Stable coronary artery disease (CAD) is a common type of ischemic heart disease. This condition refers to the patients stabilized after acute coronary syndrome (ACS), or documented plaque by catheterization or angiography [1]. Clinically, asymptomatic, or controlled angina patients are considered stable [2]. Despite the advance in evidence-based therapies and vascular technique, patients with stable CAD are still suffered from premature mortality and recurrent cardiovascular events [3] [4] [5]. Therefore, improving risk stratification remains a challenge in stable CAD patients.

Metabolic syndrome (MetS) refers to a condition of physiological and metabolic abnormalities including hyperglycemia, abdominal obesity, hypertension, dyslipidemia, and insulin resistance.
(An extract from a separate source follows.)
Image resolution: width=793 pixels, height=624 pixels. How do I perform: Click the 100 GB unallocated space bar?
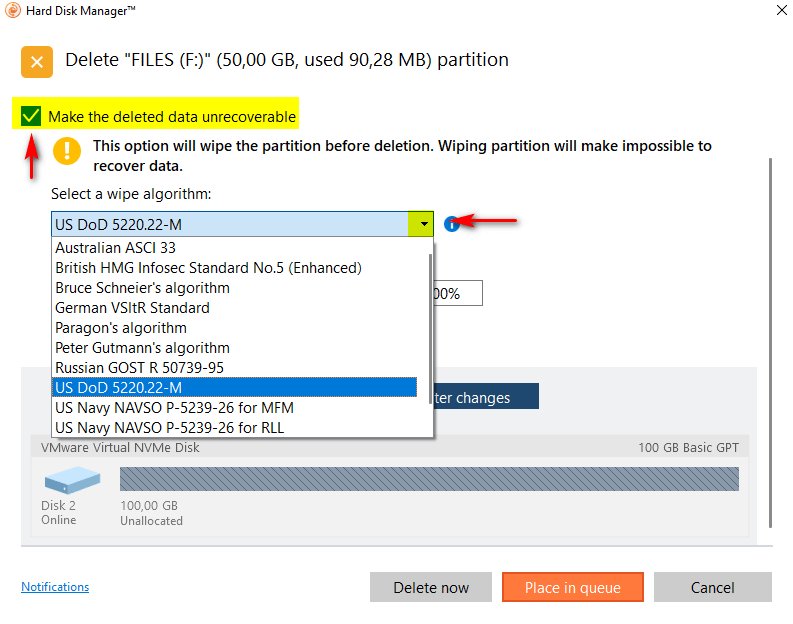[x=429, y=479]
A recently published meta-analysis concluded that MetS was associated with higher risk of long-term all-cause death in patients with acute coronary syndrome [6]. However, this well-designed meta-analysis only focused on the acute phase CAD patients. The reported prevalence of MetS was 47.3% in patients with stable CAD [7], indicating MetS is also a common condition in the stable phase. A consensus has not been reached on the association between MetS and survival outcomes in patients with stable CAD [8] [9] [10] [11] [12]. These conflicting results may be linked to the different definitions of MetS or follow-up duration.
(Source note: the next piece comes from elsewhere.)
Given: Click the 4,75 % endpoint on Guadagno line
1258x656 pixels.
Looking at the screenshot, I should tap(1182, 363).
Given these controversial findings, we performed the present systematic review and meta-analysis to clarify the prognostic implication of MetS in patients with stable CAD, in terms of major adverse cardiovascular events (MACEs), cardiovascular or all-cause mortality.

Materials and Methods

Literature search

We report this study according to the checklists of the Preferred Reporting Items for Systematic Reviews and Meta-Analyses [13]. Two independent authors comprehensively searched articles indexing in PubMed and Embase databases until August 14, 2022, using the combined items: (“metabolic syndrome”) AND (“coronary artery disease” OR “coronary heart disease” OR “ischemic heart disease”) AND (“stable” OR “stabilized” OR “chronic”) AND (“follow-up” OR “follow up”). No language restriction was imputed. The detailed search strategy is summarized in Supplemental Text S1. References of pertinent articles were also manually searched for identification of additional studies.

Study selection

Two authors independently scanned the titles and/or abstracts and then retrieved the potentially eligible articles for full-text eligibility assessment. Inclusion criteria included: 1) participants: patients with a diagnosis of stable CAD; 2) predictor: MetS; 3) comparison: patients with MetS vs. those without; 4) outcomes of interest: major adverse cardiovascular events (MACEs, including cardiac arrest, myocardial infarction, angina admission, revascularization, cardiovascular death or, all-cause mortality); 5) type of study: post hoc analysis of randomized controlled trials or cohort studies; and 6) reported multivariable adjusted risk summary of above-mentioned outcomes for patients with MetS vs. those without. Exclusion criteria included: 1) patients with acute stage of CAD; 2) reported unadjusted risk estimate; and 3) lack of value of MetS in predicting outcomes of interest.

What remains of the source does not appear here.